(Dataset entries)
════════
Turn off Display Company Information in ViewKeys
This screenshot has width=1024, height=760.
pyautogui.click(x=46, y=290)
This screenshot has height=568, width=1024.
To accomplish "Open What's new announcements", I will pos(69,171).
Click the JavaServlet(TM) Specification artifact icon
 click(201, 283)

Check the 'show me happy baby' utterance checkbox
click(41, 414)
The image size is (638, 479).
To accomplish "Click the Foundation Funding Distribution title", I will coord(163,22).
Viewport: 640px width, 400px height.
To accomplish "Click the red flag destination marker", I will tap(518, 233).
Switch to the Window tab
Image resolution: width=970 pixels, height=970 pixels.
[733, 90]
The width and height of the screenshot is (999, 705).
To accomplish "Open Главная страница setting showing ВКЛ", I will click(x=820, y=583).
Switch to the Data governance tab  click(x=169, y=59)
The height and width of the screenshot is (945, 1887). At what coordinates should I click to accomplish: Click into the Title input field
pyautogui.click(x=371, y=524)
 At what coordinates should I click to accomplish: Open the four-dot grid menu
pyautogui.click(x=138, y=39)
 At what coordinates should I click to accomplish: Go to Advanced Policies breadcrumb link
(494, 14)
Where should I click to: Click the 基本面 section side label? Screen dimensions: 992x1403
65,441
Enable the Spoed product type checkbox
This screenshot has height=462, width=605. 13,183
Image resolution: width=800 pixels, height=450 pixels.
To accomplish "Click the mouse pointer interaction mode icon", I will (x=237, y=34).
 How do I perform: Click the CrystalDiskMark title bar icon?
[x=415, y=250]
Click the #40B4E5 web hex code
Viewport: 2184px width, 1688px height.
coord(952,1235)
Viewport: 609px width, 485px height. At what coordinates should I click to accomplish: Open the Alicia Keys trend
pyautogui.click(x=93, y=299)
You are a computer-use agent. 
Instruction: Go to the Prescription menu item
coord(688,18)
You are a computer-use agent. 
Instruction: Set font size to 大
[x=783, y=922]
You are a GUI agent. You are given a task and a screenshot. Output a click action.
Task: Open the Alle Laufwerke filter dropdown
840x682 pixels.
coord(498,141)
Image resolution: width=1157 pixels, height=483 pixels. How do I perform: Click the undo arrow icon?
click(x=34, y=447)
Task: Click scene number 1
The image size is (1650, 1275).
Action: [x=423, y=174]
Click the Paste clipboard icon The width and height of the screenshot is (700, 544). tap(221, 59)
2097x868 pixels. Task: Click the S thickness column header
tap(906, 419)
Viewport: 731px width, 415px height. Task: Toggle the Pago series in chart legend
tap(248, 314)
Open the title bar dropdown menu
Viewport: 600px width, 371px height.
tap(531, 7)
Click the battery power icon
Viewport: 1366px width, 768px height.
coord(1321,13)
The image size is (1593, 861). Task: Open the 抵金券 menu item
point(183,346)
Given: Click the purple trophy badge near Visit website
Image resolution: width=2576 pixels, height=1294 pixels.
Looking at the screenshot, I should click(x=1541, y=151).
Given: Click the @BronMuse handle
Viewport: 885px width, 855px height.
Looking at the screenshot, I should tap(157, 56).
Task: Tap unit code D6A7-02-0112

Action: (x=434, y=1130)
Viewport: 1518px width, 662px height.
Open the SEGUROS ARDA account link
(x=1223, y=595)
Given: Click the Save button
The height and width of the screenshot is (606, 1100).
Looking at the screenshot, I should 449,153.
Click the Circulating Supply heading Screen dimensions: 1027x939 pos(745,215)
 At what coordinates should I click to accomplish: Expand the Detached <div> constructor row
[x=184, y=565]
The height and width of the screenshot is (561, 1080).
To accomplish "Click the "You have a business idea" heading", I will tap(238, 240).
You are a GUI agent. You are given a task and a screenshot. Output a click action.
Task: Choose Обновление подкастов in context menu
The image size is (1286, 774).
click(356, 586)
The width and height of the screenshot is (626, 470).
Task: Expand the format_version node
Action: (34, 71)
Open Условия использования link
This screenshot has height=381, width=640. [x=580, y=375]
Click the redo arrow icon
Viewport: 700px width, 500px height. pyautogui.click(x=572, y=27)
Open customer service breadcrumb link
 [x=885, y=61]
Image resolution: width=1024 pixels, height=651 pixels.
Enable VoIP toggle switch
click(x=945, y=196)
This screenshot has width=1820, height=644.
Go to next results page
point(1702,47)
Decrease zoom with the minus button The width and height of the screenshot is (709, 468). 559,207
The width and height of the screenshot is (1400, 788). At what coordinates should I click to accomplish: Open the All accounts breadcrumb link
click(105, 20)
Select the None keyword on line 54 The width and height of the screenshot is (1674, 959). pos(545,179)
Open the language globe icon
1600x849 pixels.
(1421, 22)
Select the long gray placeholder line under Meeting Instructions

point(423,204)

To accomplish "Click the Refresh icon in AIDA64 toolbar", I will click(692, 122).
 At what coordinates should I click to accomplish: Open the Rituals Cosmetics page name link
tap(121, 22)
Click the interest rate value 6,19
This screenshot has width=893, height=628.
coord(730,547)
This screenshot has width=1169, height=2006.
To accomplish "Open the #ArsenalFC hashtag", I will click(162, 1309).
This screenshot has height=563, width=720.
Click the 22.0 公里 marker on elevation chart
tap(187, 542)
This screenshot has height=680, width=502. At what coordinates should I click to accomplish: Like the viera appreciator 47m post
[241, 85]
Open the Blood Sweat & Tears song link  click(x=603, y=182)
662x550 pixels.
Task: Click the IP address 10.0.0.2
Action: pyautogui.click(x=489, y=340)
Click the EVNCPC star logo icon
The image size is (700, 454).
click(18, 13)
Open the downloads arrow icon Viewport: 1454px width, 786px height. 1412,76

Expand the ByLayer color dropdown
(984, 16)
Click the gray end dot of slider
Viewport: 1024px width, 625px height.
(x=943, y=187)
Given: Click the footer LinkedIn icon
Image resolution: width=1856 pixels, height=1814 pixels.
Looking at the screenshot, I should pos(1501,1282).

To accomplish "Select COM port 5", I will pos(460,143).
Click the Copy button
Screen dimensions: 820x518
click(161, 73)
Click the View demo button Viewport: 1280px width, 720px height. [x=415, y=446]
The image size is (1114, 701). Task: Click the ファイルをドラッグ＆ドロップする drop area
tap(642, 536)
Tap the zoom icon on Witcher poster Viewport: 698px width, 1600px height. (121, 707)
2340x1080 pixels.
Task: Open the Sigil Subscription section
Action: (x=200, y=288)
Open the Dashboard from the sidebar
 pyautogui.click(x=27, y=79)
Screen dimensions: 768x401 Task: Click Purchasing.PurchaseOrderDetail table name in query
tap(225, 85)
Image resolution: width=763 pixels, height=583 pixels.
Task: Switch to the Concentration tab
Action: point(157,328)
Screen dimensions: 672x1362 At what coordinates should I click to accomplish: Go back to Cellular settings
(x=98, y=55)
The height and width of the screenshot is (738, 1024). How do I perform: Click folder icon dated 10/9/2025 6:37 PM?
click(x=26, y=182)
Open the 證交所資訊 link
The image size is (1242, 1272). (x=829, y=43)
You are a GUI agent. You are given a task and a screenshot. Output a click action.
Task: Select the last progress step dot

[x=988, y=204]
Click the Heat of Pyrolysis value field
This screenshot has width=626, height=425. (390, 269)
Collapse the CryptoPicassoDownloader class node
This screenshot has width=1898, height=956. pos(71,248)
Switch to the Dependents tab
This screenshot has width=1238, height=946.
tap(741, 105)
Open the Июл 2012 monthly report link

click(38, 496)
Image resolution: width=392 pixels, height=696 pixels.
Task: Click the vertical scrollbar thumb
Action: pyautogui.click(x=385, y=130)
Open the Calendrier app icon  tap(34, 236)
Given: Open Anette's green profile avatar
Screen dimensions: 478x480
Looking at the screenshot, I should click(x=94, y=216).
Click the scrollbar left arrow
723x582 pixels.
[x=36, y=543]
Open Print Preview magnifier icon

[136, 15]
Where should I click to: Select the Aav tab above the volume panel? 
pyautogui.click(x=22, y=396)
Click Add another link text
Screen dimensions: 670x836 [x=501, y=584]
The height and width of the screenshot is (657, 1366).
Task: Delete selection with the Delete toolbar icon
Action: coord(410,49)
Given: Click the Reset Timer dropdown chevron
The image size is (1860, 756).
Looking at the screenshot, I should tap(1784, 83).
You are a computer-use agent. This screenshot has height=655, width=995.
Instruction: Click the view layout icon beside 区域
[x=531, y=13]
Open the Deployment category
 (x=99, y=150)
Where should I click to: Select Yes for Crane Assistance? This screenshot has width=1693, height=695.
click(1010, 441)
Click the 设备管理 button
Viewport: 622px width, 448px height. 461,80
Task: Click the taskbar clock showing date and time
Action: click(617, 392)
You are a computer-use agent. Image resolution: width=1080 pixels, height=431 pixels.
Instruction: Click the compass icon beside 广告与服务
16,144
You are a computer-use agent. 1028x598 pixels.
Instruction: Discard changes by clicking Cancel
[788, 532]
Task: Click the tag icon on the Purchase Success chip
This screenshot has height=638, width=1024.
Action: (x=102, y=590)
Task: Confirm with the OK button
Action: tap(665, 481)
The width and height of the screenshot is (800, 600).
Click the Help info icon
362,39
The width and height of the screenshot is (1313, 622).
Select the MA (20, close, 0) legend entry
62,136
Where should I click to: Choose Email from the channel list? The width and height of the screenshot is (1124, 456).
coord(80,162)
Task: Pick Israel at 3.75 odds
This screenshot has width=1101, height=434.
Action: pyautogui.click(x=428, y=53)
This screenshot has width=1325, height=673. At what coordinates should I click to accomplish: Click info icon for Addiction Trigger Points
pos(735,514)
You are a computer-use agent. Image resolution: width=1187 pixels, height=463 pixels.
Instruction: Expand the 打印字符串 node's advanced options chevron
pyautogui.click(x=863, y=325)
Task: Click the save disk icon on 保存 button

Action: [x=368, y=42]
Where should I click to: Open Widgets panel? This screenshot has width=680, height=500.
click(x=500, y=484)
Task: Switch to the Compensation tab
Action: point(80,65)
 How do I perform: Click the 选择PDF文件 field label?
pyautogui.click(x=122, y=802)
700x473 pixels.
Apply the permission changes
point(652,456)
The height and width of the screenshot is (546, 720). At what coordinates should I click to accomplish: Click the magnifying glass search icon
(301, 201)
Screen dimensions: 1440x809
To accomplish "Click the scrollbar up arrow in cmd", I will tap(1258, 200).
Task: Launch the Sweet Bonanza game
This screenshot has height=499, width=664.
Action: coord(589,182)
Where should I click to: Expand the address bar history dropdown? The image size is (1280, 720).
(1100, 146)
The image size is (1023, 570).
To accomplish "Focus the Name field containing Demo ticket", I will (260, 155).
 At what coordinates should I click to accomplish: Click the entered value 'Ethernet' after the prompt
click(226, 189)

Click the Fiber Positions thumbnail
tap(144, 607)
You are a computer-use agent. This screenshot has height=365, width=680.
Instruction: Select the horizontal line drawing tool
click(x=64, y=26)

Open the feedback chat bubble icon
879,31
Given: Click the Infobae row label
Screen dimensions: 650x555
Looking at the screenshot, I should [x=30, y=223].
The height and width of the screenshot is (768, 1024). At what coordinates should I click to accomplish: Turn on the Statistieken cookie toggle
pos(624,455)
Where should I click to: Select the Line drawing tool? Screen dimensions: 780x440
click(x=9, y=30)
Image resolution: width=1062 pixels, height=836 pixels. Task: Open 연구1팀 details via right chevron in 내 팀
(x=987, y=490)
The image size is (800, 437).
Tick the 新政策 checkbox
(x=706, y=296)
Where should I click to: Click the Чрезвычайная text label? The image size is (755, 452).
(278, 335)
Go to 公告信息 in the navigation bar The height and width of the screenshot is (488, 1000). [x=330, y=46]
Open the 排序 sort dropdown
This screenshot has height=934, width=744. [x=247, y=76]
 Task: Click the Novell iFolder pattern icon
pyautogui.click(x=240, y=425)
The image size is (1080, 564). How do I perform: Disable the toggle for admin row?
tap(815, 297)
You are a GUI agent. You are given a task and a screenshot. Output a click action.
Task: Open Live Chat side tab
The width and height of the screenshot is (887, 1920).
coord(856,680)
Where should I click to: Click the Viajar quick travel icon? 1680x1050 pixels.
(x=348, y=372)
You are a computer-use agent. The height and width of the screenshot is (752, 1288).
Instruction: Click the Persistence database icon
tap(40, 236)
════════
◆ WHAT IS EXPECTED
Check each line of the entries above, and show every one holding the word "computer".

◆ RESULT OF THIS TASK
You are a computer-use agent. 
You are a computer-use agent. 
You are a computer-use agent. This screenshot has height=655, width=995.
You are a computer-use agent. Image resolution: width=1080 pixels, height=431 pixels.
You are a computer-use agent. 1028x598 pixels.
You are a computer-use agent. Image resolution: width=1187 pixels, height=463 pixels.
You are a computer-use agent. This screenshot has height=365, width=680.
You are a computer-use agent. The height and width of the screenshot is (752, 1288).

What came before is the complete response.